[ASSIGNED TASK]: Extract from the entries below, exactly as given, only the lines from the line containing "Outbound Links (30, 2550)" to the line containing "Woodcraft (24, 38)", both lines included.

[Stored data]:
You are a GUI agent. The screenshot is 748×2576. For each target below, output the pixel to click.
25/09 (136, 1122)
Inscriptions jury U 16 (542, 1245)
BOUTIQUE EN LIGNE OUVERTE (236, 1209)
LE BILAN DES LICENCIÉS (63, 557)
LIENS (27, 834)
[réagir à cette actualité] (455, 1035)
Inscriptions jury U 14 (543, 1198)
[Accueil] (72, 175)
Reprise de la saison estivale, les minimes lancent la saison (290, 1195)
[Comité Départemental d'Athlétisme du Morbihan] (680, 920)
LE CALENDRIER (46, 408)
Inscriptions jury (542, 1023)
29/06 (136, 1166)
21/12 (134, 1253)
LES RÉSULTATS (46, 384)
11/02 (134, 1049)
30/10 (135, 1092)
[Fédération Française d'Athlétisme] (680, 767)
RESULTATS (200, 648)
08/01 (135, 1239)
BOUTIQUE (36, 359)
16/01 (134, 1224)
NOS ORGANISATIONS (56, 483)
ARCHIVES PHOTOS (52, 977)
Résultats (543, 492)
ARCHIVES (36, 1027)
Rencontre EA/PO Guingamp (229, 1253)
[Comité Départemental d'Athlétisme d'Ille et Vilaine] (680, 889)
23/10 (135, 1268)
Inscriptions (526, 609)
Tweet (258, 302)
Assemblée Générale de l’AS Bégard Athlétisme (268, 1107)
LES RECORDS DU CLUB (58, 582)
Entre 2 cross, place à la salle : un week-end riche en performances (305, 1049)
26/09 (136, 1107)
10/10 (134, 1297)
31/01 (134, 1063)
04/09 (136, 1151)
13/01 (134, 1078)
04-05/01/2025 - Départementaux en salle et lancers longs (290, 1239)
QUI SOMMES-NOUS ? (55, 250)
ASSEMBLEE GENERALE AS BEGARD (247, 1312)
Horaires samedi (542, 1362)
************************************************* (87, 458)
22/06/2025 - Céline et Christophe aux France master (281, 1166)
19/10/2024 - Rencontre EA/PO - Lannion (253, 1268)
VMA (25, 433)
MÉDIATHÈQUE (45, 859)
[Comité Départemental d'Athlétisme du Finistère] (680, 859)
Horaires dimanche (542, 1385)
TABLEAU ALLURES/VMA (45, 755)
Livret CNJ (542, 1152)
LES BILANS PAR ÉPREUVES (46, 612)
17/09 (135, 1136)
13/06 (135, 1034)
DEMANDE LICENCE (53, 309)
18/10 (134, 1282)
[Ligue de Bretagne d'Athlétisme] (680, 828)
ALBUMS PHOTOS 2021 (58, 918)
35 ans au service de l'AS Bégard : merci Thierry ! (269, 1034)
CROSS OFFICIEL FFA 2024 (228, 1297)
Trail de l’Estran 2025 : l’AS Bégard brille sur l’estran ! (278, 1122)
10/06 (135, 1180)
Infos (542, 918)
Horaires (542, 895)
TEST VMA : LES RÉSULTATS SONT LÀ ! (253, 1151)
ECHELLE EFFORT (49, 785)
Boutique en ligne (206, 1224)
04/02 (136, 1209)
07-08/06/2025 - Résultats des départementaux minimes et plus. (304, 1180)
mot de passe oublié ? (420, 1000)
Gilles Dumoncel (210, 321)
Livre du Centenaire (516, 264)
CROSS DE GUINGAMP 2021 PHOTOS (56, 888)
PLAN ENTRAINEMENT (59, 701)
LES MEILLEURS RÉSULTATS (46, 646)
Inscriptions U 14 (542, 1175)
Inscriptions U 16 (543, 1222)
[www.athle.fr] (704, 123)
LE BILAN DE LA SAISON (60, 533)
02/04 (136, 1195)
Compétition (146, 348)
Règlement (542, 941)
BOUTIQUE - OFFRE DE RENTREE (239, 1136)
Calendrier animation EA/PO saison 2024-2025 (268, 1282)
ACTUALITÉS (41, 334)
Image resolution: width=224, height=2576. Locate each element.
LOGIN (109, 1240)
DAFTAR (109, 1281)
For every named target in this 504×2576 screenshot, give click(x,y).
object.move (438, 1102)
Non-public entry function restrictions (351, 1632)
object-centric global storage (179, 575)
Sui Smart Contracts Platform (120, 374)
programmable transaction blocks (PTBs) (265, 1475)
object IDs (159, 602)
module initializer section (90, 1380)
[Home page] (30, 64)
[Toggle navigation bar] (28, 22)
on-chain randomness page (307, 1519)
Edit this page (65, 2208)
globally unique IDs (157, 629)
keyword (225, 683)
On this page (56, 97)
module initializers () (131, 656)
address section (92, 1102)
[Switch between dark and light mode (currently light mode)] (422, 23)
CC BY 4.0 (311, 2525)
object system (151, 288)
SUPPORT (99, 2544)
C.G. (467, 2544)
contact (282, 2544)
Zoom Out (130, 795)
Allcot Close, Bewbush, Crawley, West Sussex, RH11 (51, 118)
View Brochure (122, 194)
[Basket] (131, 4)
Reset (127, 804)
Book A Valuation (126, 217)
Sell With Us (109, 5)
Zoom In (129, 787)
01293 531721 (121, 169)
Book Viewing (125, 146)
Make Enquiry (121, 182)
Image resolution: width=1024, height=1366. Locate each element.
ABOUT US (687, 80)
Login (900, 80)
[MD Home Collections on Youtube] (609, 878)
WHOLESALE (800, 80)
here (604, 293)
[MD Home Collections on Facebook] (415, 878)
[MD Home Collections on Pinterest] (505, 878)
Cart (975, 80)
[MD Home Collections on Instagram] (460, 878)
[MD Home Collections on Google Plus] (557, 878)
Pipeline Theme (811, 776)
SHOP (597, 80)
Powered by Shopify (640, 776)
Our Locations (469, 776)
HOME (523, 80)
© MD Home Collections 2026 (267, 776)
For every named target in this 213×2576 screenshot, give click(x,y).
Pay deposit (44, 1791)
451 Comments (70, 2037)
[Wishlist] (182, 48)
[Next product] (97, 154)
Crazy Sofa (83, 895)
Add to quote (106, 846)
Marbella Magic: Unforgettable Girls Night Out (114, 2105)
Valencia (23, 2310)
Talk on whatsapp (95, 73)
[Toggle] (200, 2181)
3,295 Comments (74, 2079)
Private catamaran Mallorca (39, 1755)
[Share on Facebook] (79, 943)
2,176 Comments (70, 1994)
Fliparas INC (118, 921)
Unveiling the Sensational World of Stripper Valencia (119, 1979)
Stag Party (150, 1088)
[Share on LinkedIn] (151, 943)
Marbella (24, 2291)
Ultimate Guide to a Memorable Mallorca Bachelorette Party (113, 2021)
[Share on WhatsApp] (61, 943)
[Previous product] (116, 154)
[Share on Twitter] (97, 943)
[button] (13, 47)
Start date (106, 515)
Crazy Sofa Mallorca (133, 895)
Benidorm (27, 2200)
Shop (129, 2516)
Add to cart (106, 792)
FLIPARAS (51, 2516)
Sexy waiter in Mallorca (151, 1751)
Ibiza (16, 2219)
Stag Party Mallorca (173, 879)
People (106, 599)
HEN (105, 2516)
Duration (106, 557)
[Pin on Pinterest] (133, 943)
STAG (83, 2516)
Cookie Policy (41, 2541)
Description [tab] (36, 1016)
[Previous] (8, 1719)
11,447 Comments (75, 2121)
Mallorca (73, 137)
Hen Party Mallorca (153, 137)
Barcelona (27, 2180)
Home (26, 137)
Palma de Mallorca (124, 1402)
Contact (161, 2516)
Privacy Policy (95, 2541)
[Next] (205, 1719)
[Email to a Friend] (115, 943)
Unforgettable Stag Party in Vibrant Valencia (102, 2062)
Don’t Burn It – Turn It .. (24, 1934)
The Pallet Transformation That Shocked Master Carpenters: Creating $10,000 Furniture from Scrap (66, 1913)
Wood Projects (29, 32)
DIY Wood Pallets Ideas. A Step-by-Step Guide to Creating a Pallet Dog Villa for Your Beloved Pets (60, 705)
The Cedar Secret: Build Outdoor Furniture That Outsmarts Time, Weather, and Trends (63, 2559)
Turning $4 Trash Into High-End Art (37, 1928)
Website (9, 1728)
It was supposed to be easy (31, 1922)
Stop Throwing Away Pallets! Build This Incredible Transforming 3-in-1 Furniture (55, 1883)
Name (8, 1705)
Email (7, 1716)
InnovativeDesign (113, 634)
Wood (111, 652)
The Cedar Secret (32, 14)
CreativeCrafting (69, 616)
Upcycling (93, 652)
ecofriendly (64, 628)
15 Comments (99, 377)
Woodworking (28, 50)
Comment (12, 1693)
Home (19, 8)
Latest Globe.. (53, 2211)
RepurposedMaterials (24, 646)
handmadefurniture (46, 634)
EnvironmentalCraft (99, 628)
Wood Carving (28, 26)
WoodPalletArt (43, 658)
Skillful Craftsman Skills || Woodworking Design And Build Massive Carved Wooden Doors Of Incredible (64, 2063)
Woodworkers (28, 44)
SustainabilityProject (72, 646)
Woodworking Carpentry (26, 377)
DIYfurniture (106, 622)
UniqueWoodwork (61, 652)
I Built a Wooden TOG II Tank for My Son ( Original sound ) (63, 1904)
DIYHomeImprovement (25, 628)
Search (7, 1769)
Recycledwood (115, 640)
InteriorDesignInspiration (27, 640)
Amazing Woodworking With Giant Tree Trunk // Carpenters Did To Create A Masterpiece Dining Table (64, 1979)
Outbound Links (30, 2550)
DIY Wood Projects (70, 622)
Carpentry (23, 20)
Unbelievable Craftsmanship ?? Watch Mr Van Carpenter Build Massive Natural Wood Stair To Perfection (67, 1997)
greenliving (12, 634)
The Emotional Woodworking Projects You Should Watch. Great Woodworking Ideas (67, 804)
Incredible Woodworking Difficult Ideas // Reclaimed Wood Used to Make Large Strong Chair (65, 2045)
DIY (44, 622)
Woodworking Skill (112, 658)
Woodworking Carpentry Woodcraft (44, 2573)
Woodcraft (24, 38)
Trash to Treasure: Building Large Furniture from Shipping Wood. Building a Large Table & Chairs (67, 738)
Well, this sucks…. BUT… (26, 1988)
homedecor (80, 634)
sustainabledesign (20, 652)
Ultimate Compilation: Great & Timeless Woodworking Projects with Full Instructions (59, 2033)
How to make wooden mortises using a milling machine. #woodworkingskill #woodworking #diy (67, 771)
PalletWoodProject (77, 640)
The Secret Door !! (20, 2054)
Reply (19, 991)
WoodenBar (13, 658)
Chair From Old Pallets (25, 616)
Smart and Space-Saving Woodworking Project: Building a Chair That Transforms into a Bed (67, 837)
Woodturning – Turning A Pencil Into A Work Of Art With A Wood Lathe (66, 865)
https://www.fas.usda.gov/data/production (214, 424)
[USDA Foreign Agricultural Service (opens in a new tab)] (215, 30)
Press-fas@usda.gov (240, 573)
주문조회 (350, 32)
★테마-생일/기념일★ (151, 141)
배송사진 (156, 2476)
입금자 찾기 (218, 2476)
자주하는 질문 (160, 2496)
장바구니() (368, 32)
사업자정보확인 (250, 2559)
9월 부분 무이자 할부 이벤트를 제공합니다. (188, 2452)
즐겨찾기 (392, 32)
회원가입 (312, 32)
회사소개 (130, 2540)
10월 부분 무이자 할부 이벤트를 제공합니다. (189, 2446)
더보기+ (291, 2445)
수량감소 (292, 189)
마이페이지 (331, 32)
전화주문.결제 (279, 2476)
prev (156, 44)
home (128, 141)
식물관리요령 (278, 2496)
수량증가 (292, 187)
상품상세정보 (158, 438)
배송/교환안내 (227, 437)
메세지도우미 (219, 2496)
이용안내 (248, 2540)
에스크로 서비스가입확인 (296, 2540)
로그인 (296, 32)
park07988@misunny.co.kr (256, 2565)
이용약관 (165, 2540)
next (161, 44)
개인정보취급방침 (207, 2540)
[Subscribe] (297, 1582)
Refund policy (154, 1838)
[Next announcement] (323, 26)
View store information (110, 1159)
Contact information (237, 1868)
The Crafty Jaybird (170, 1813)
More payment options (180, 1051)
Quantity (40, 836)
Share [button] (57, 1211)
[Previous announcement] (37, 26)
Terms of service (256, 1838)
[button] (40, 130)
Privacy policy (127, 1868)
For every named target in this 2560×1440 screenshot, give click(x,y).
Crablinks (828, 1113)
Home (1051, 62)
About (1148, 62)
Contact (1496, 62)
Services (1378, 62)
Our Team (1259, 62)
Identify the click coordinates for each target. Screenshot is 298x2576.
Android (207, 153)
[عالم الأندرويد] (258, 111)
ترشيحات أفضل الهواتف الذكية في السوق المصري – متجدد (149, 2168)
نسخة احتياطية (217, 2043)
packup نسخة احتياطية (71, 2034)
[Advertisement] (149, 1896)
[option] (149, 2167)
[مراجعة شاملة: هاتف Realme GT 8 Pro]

[RESPONSE FOR THIS EXERCISE]:
Outbound Links (30, 2550)
DIY Wood Projects (70, 622)
Carpentry (23, 20)
Unbelievable Craftsmanship ?? Watch Mr Van Carpenter Build Massive Natural Wood Stair To Perfection (67, 1997)
greenliving (12, 634)
The Emotional Woodworking Projects You Should Watch. Great Woodworking Ideas (67, 804)
Incredible Woodworking Difficult Ideas // Reclaimed Wood Used to Make Large Strong Chair (65, 2045)
DIY (44, 622)
Woodworking Skill (112, 658)
Woodworking Carpentry Woodcraft (44, 2573)
Woodcraft (24, 38)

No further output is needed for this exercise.